● TASK ITEM
Show, from the records below, all lines that contain the word "each".

● AVAILABLE RECORDS

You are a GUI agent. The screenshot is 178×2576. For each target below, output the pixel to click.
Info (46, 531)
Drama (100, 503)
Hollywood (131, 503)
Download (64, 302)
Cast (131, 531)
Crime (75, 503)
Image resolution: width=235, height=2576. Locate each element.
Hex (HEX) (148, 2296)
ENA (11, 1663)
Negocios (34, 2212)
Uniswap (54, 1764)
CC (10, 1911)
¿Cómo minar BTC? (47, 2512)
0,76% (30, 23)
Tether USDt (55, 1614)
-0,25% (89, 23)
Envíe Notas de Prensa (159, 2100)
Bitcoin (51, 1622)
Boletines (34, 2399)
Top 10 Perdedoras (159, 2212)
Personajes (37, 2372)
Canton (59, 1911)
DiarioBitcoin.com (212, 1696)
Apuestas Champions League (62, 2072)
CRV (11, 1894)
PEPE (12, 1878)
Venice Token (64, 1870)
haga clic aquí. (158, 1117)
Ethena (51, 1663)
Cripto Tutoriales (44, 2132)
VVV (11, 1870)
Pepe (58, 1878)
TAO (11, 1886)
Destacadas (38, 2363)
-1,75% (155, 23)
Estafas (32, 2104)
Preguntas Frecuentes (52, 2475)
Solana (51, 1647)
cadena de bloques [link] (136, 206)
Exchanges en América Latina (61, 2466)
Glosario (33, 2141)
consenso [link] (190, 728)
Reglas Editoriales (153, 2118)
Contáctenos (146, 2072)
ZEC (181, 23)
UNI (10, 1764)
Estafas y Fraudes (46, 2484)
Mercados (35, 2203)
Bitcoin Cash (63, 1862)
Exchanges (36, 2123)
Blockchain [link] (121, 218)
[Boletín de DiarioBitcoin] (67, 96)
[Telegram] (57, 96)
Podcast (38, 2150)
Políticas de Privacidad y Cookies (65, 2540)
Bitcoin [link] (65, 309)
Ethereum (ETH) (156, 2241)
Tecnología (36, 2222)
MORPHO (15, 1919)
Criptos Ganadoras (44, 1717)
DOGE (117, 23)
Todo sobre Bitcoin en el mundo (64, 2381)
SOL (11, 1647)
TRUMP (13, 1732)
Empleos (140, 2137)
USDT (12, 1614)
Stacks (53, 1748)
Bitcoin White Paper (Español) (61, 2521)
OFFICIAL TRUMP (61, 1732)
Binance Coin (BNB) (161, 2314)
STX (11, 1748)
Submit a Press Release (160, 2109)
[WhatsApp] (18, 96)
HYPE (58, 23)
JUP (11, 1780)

● RESULT OF THE TASK
You are a GUI agent. The screenshot is 178×2576. For each target below, output the pixel to click.
Image resolution: width=235, height=2576. Locate each element.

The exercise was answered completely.